The Semantic Layer, Explained for People Who Actually Build Data Pipelines

Every data vendor has a semantic layer pitch now. It involves diagrams with arrows, the phrase "single source of truth," and promises of self-serve analytics. Here is what a semantic layer actually is in practical terms for data engineers.

What It Is

A semantic layer is a mapping between your physical database schema and the business concepts your organization cares about. That is it.

Your database has tables like dim_customers, fact_orders, and stg_payments. Your CFO thinks in terms of "revenue," "churn rate," and "customer lifetime value." The semantic layer bridges that gap by defining how business concepts map to SQL.

In concrete terms, it is a configuration file (usually YAML) that says things like:

"Revenue" means SUM(fact_orders.amount) grouped by order_date

"Active customer" means a customer with at least one order in the last 90 days

"Churn rate" means the percentage of customers who were active last quarter but not this quarter

The semantic layer tool then generates the appropriate SQL for whatever downstream tool is asking the question.

What It Is Not

It is not a replacement for your data warehouse. It does not store data. It does not run transformations. It sits between your warehouse and your BI tools, translating business questions into SQL.

It is also not a silver bullet for self-serve analytics. Business users still need to understand what questions they can ask and how to interpret the answers. The semantic layer makes the SQL part consistent, not the thinking part.

When It Actually Helps

Multiple BI Tools Hitting the Same Warehouse

If your company uses Looker for dashboards, Hex for ad-hoc analysis, and a Python notebook environment for data science, each tool has its own way of defining metrics. "Revenue" in Looker might be calculated differently than "revenue" in a notebook. A semantic layer centralizes the definition so all three tools compute the same number.

Metric Definitions That Keep Drifting

When three analysts define "monthly active users" three different ways, you have a semantic layer problem whether you know it or not. Centralizing the definition and forcing all queries through it eliminates drift.

AI Agents Querying Your Data

This is the newer and arguably more compelling use case. When an LLM-based agent needs to answer "what was revenue last quarter," it needs to know which table to query, how to calculate the metric, and what filters to apply. A semantic layer provides exactly this mapping in a format that AI agents can consume programmatically.

When It Is Overkill

If you have one BI tool and a small data team that communicates well, a semantic layer adds complexity without proportional benefit. Your dbt models already serve as a de facto semantic layer. The definitions live in your transformation logic, and everyone on the team knows where to find them.

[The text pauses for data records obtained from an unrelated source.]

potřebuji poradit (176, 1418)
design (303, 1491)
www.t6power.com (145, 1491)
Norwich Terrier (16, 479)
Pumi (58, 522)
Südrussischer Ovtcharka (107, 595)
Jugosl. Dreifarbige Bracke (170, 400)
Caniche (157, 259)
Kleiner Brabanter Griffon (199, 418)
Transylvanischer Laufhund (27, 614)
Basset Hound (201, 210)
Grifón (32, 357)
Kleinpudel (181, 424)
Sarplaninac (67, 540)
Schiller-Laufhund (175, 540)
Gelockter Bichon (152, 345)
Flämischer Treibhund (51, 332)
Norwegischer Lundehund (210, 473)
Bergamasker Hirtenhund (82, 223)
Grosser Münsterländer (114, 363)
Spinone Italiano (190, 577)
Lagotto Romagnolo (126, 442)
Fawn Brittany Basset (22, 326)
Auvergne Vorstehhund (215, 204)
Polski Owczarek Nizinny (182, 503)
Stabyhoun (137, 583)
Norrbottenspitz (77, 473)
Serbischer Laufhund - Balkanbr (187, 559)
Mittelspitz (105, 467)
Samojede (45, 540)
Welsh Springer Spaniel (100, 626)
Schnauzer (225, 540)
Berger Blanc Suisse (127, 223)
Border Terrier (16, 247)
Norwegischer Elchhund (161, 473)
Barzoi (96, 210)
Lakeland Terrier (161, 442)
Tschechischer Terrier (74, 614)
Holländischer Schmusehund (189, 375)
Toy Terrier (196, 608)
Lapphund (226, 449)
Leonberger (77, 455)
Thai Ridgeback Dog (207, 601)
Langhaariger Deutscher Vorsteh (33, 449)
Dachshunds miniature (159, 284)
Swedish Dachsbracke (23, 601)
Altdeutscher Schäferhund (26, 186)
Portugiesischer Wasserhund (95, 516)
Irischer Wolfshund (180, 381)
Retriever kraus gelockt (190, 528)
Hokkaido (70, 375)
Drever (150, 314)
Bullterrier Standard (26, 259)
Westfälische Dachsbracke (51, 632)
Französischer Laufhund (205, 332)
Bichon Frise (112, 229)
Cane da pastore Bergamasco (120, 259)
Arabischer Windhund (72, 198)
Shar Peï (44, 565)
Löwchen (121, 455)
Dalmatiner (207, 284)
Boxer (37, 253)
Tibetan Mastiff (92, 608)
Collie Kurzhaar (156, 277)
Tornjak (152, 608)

If your metric definitions are stable and unambiguous, the problem a semantic layer solves does not exist for you yet.

The Practical Challenge

The hardest part of adopting a semantic layer is not the technology. It is the organizational work of agreeing on metric definitions. Defining "revenue" requires getting sales, finance, and product to agree on what counts. Is it gross or net? Does it include refunds? What about free trials that convert?

No tool solves this for you. The semantic layer gives you a place to encode the answer once the humans have worked it out.

Where Squish Fits In

Squish sits upstream of the semantic layer. Before you can define "revenue" as SUM(fact_orders.amount), you need to know that fact_orders exists, that it relates to dim_customers through user_id, and that amount is the right column.

Squish discovers these relationships automatically and can export the result as a semantic model definition for dbt MetricFlow, Snowflake Cortex, or Databricks. Think of it as the step that generates the first draft of your semantic layer based on what actually exists in your database, instead of making you define every entity and relationship by hand.

Choosing a Semantic Layer Tool

The three main options as of early 2026:

dbt MetricFlow is the natural choice if you already use dbt for transformations. Metrics are defined in YAML alongside your models. The integration is tight, and the ecosystem is mature.

Snowflake Cortex Analyst is tightly integrated with Snowflake and particularly strong for AI agent use cases. If your warehouse is Snowflake and you want LLMs to query your data, this is the most direct path.

Databricks Genie is Databricks' answer. If you are on the Databricks platform and use Unity Catalog, it fits naturally into that ecosystem.

All three are solid. The right choice depends more on your existing data stack than on feature comparisons. Pick the one that matches where your data already lives.

Getting Started

If you are considering a semantic layer, start small:

Pick your five most contentious metrics. The ones where different teams report different numbers.

Get stakeholders to agree on definitions. This is the hard part.

Encode those definitions in whichever tool matches your stack.

Route your most-used dashboards through the semantic layer.

Expand coverage as you build confidence in the approach.

Start small. Five well-defined metrics that everyone trusts are worth more than 500 that nobody has validated.